PDA

View Full Version : Script to name a file based on text inside the document




NikNakPAdyWak
Jun 28, 2011, 03:03 AM
Hi all

I am trying to setup a paperless office process that renames the recently scanned OCR pdf file and names it based on some content (a date) inside the document. I understand that there are so many variables to this and it would be almost impossible to do, but the file that i would like to do is for a Document i receive weekly and the info within it is almost always the same.

The first 5 lines contain information that never changes (its always the location from where it comes from). The 6th line and 7th word in the line is always "period ending: DD/MM/YYY"

I would like the file to be named YYYY/MM/DD - DocumentName

Is this possible?

Thanks you for reading.
Chris

ps. i am also using Hazel in this paperless office process if it helps.



kainjow
Jun 28, 2011, 10:21 PM
Where is "DocumentName" coming from? Is that also within the PDF? For now I'm ignoring that.

Here's a script that extracts the date, and renames the file. I wouldn't try to use "/" in the name - that would cause problems since "/" is the path delimiter, so I replaced it with "-".

require 'osx/cocoa'
require 'fileutils'
include OSX
OSX.require_framework('PDFKit')
path = ARGV[0]
if not path
puts "Missing path."
exit 1
end
pdfDoc = PDFDocument.alloc.initWithURL(NSURL.fileURLWithPath(path))
exit 1 if not pdfDoc
pdfText = pdfDoc.string.to_s
match = pdfText.match(/period ending:\s+(\d{2,})\/(\d{2,})\/(\d{4})/)
exit 1 if not match
day, month, year = match[1], match[2], match[3]
parentFolder = File.dirname(path)
newPath = parentFolder + "/#{year}-#{month}-#{day}.pdf"
FileUtils.mv(path, newPath)
exit 0


In Hazel, create a "Run shell script" action and set the Shell to /usr/bin/ruby

You can also call this from Terminal to run it manually. Save it to to the Desktop as pdf_date.rb then from within Terminal you can call it like so:
ruby ~/Desktop/pdf_date.rb <pdf path>
where <pdf path> is the path to your PDF.

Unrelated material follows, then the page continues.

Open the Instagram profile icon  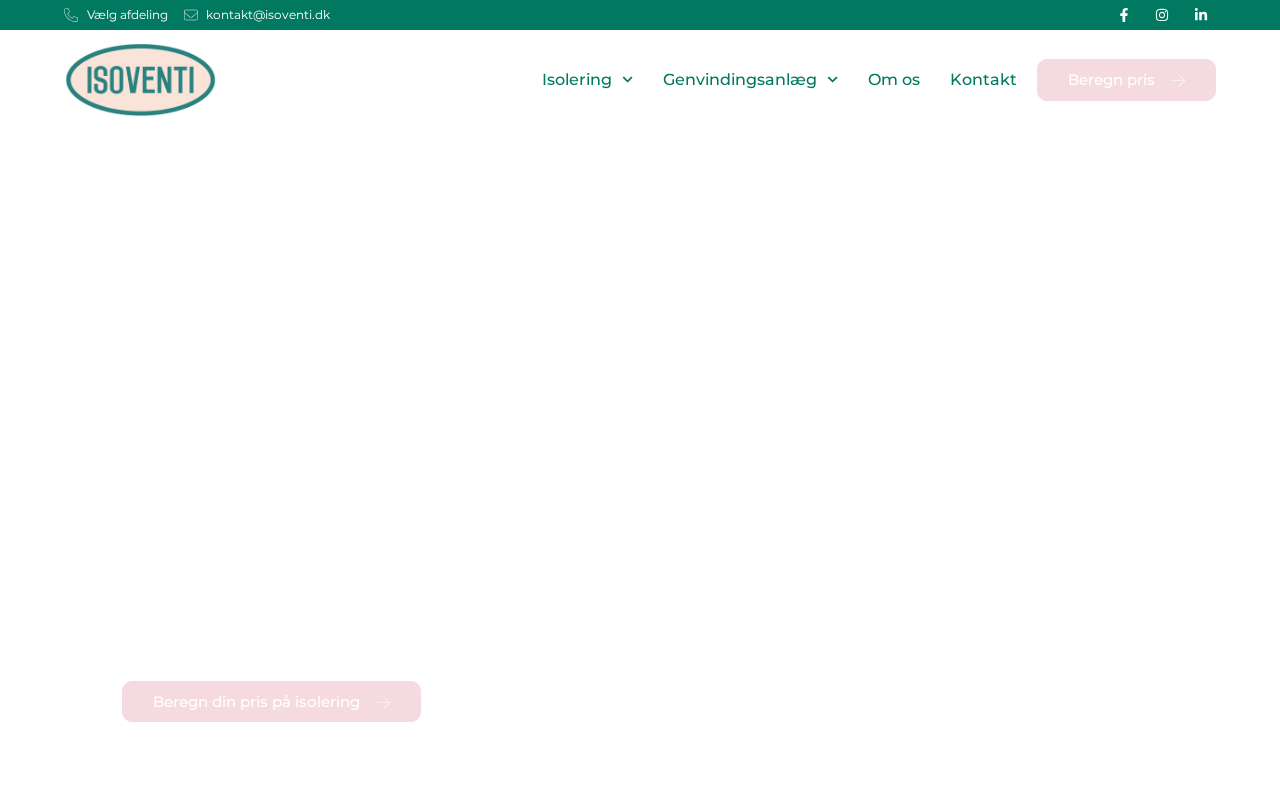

If you're going to play around with this you should ensure you're working on copies of your PDFs or at least have backups. This script isn't thoroughly tested.

NikNakPAdyWak
Jun 28, 2011, 10:53 PM
WOW.... thank you for your script. I can see that it is very powerful and way over my head. I am having a problem with it though. Hazel is just returning an script error processing script.

Hazels logs show:
hazelfolderwatch[2244] [Error] Shell script failed: Error processing shell script on file /Users/iMac/Dropbox/FileAway/Rent Invoice.pdf.

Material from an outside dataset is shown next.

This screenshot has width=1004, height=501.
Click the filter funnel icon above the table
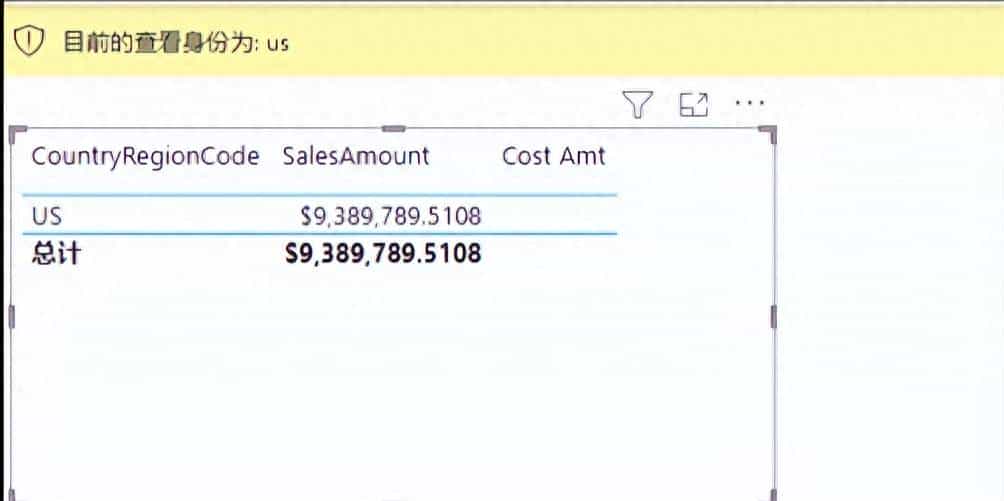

Is there a way i can debug it.

Thanks again

kainjow
Jun 29, 2011, 12:51 AM
Do the part I mentioned above about running it from the Terminal and see if that works, or if it gives an error. And might be helpful to post a screenshot of your Hazel config window where the script is.

Also what version of OS X are you running?

NikNakPAdyWak
Jun 29, 2011, 03:01 AM
Hi again
I tried that too. But no luck. Im not a big scripter and hopefully i followed your instructions. In a text edit doc, i copied your script and saved it as plaint text to the desktop. I changed the extension to .rb then opened terminal, copied your command and replaced the <pdf path> with my location of the pdf file. I pressed return and the command did nothing

http://dl.dropbox.com/u/8505987/screen.png

Here is the line from my frequent statement that i am trying to turn into a filename.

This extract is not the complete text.